Televisão

Elizabeth Savalla diz que o mais divertido de gravar 'Êta Mundo Bom!' era rolar na lama

Atriz conta mais sobre os bastidores: 'O sucesso é impressionante'

Elizabeth Savalla em  casa
Elizabeth Savalla em sua casa - Arquivo pessoal
São Paulo

No ar atualmente na reta final da novela “Êta Mundo Bom!” (Globo), a atriz Elizabeth Savalla, 65, relembra com carinho dos bastidores da trama escrita por Walcyr Carrasco originalmente em 2016. A história pode ser vista no Vale a Pena Ver de Novo.

De acordo com ela, o mais engraçado das gravações era quando todos os personagens se sujavam e faziam bagunça. “Como foi divertido fazer essa novela. Os dias que tinha banho de lama, chiqueiro, era uma loucura (risos)”, diverte-se.

Elizabeth Savalla interpreta Cunegundes na novela. Cheia de manias e com uma certa irritação, a personagem até hoje cai no gosto dos telespectadores. “O sucesso da novela é impressionante. É muito divertido acompanhar as peripécias daquela família no núcleo da Fazenda Dom Pedro II, e as situações são sempre comandadas pela Cunegundes, um personagem fortíssimo. O retorno nas redes sociais é imenso, o que se formou de fã clubes é uma loucura”, reforça.

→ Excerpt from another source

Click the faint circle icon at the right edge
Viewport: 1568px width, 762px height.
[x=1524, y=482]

A atriz conta que a diversão era garantida e que se apaixonou instantaneamente pela personagem ao conhecê-la. “Mas também fiquei com receio, porque era uma personagem muito forte, de certa forma malvada, e ao mesmo tempo descontraída. Nós fizemos aula de preparação para termos o sotaque de todos parecidos, como se tivéssemos nascido naquele lugar”, rememora.

Para não sair do tom, Elizabeth conta que fez aulas até mesmo dentro de casa sob os olhares de seu filho que também é diretor. “Às vezes, ele falava: ‘Olha lá, mãe, está exagerando. Não é para fazer humor nesse momento, ela é forte, as pessoas têm de acreditar’.”

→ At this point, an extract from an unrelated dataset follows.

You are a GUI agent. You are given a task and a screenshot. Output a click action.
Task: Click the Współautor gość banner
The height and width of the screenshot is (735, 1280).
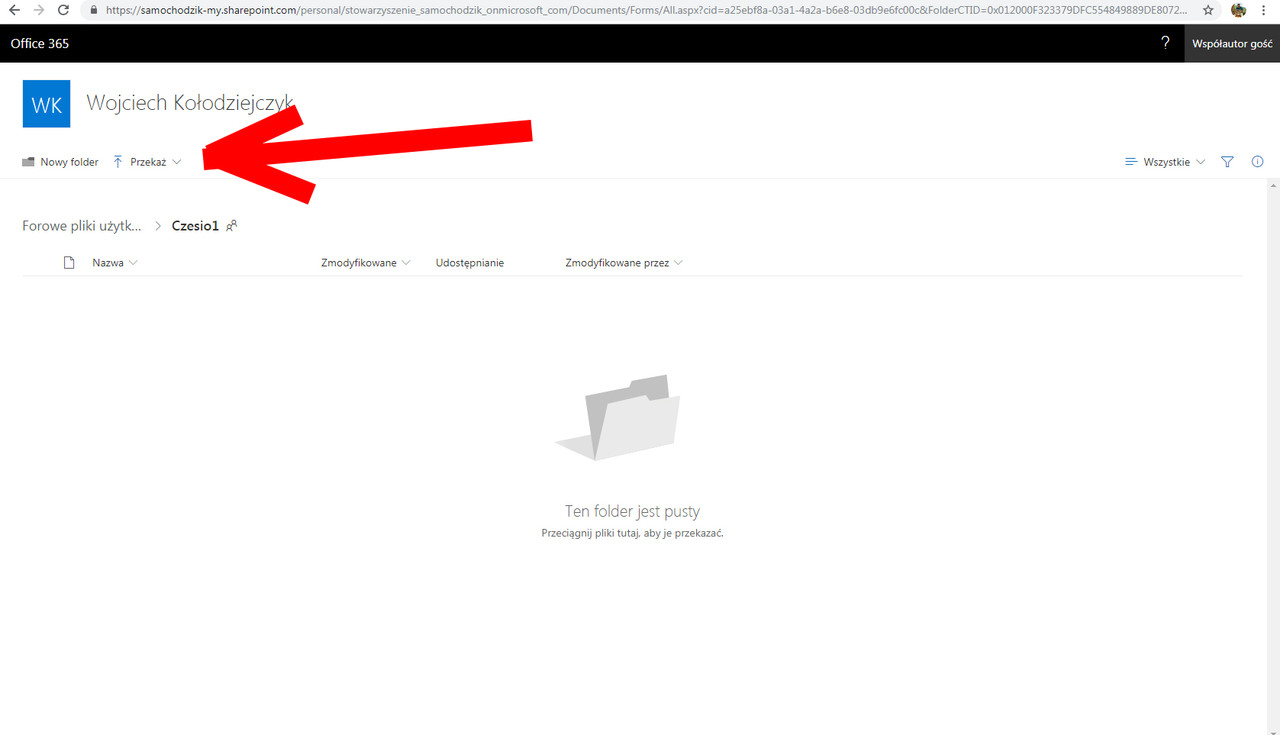tap(1233, 43)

Em 2016, antes de acabar a novela, Savala conta que sugeriu ao autor que fizesse uma série só sobre as peripécias da família de Cunegundes e Quinzinho (Ary Fontoura) na Fazenda Dom Pedro 2º. "Porque esse núcleo não tem ligação com a história principal. Capa episódio poderia criar um mote diferente, então, dá para continuar por muito tempo, tipo 'A Família Buscapé'", afirmou a atriz, em referência à série americana dos anos 1960.

Na época, porém, ela afirma que Carrasco não levou a ideia adiante porque já estava envolvido em outros projetos. Mas Savala ainda diz acreditar ser possível fazer a série. "A ideia é maravilhosa e amaria fazer", revelou ela, que só lamenta a ausência de Flávio ​Migliaccio (o ator, que morreu em maio, faz o papel de Josias).

A atriz finaliza ao dizer que a mensagem da novela tem muito a ver com o momento que o país passa atualmente. Traz uma reflexão sobre esperança. “Como o Candinho (Sergio Guizé) diz: ‘Tudo que acontece de ruim na vida da gente é para melhorar’. Eu acho que o Walcyr acertou em cheio nessa frase que está sempre nas falas do personagem e acho que tem tudo a ver com esse momento que a gente está passando. Fora isso e o humor da fazenda, as cenas na cidade são maravilhosas”, conclui.